Breaking Milosevic's inner circle

A minor but mysterious role may have been played by a campaign to increase pressure on Milosevic's associates and family, including his influential wife Mirjana Markovic. According to some reports, this secret effort - allegedly dubbed "Operation Matrix" and run by diplomat and Balkans expert Robert S. Gelbard - squeezed the Serbian power elite by limiting their ability to leave the country and targeting their factories and other assets. On Nov. 8, the WashingtonPost.com's military affairs columnist William Arkin suggested that CIA "Matrix" planners were seeking to bomb a Serbian ministry with ties to Milosevic's cronies when they mistakenly targeted the Chinese Embassy on May 7. While NATO Supreme Commander Gen. Wesley Clark denies any knowledge of "Operation Matrix," the Pentagon recently admitted employing psychological and economic tactics that "raised the level of anxiety and discontent within Belgrade's power circles."

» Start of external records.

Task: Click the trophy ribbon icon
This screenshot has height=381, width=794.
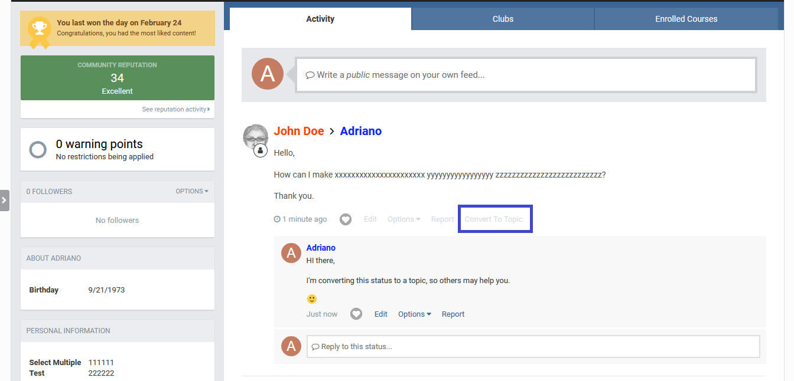Action: (x=40, y=29)
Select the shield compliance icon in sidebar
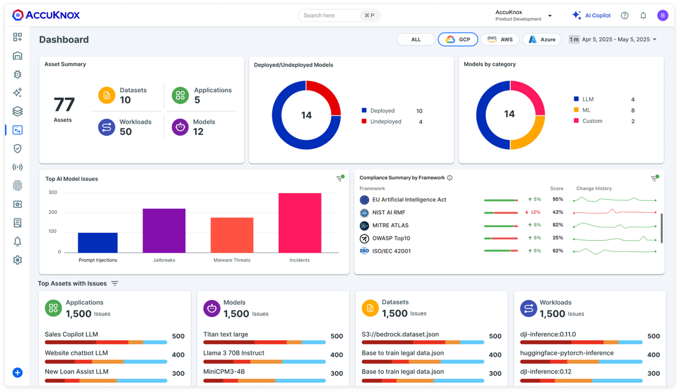This screenshot has height=392, width=679. [18, 148]
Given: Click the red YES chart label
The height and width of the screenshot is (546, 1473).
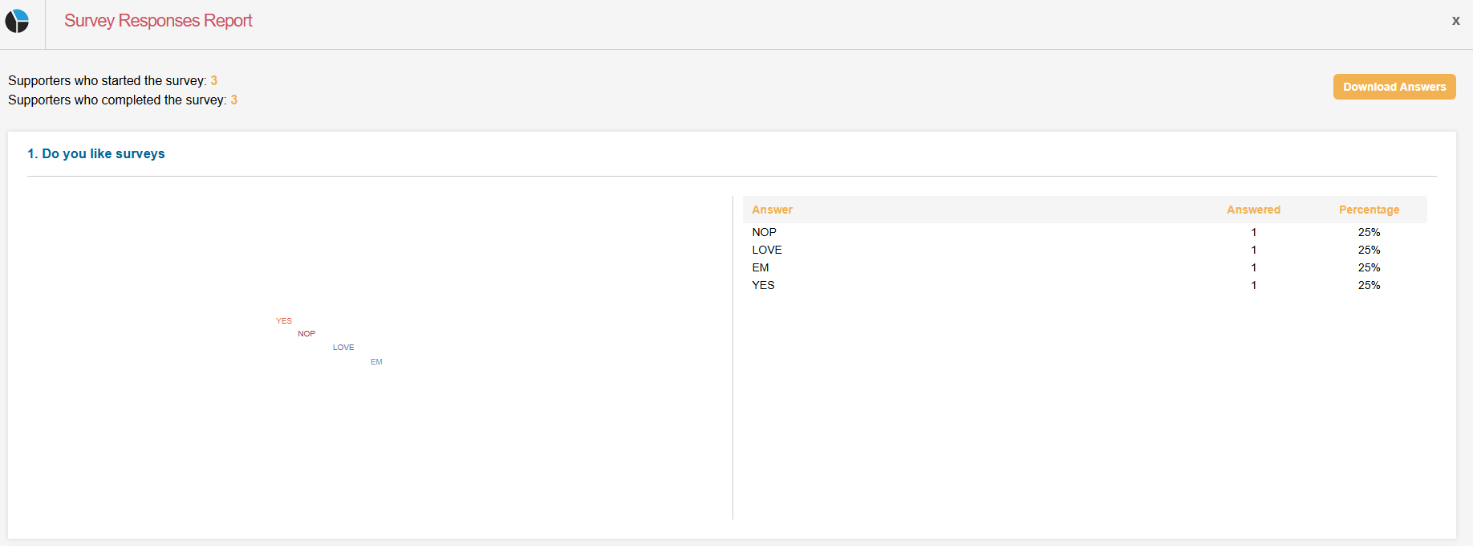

The Russian column & Kosovo partition theory

Former National Security Advisor Zbigniew Brzenzinski suggests that Serbia withdrew from Kosovo only after Russia made a secret deal with Milosevic -- a "desperate double-cross" of NATO that would impose a de facto partitioning of Kosovo into Serbian and Albanian spheres. According to Brzezinski, the plan was hatched in late May and early June, at the supposed height of Russian-NATO cooperation. On June 10 and 11, as NATO planned its entrance into Kosovo, two hundred Russian soldiers dashed from their base in Bosnia, through Serbia and into Kosovo, where they took up positions vacated by the departing Serbs at the Pristina airport. Shocked NATO commanders, including NATO Supreme Commander Wesley Clark and British Lt. Gen. Michael Jackson, immediately began arguing about appropriate responses. In a phrase later made famous, Jackson reportedly refused Clark's order for a vigorous military riposte, saying "I won't start World War III for you." In the end, Brzezinski writes, the Serbo-Russian gambit failed when Hungary, Bulgaria and Romania refused to allow Russia to use their airspace to fly in reinforcements. Their hand weakened, the Russians ultimately accepted NATO's refusal to give them their own distinct peacekeeping sector in post-war Kosovo.

Milosevic's indictment for war crimes

On May 24, 1999, Serb President Slobodan Milosevic became the first sitting head of state to be charged with war crimes in the midst of an armed conflict. Along with four other high-ranking Serbian leaders, Milosevic was accused of offenses including murder, deportation and persecution in Kosovo. After the International Criminal Tribunal for the Former Yugoslavia (ICTY) announced the indictment on May 27, many worried it would complicate the search for a settlement. Prosecutor Judge Louise Arbour admitted as much when she stated that the indictment raised "serious questions about [Milosevic and his deputies's] suitability to be the guarantors of any deal, let alone a peace agreement." Nevertheless, the following week, mediators representing the G-8 returned to Belgrade to continue their ultimately successful meetings with Milosevic. Since the end of the war, some, including former British Secretary of Defense George Robertson, have credited the indictment with adding to the international pressure that led Milosevic to capitulate.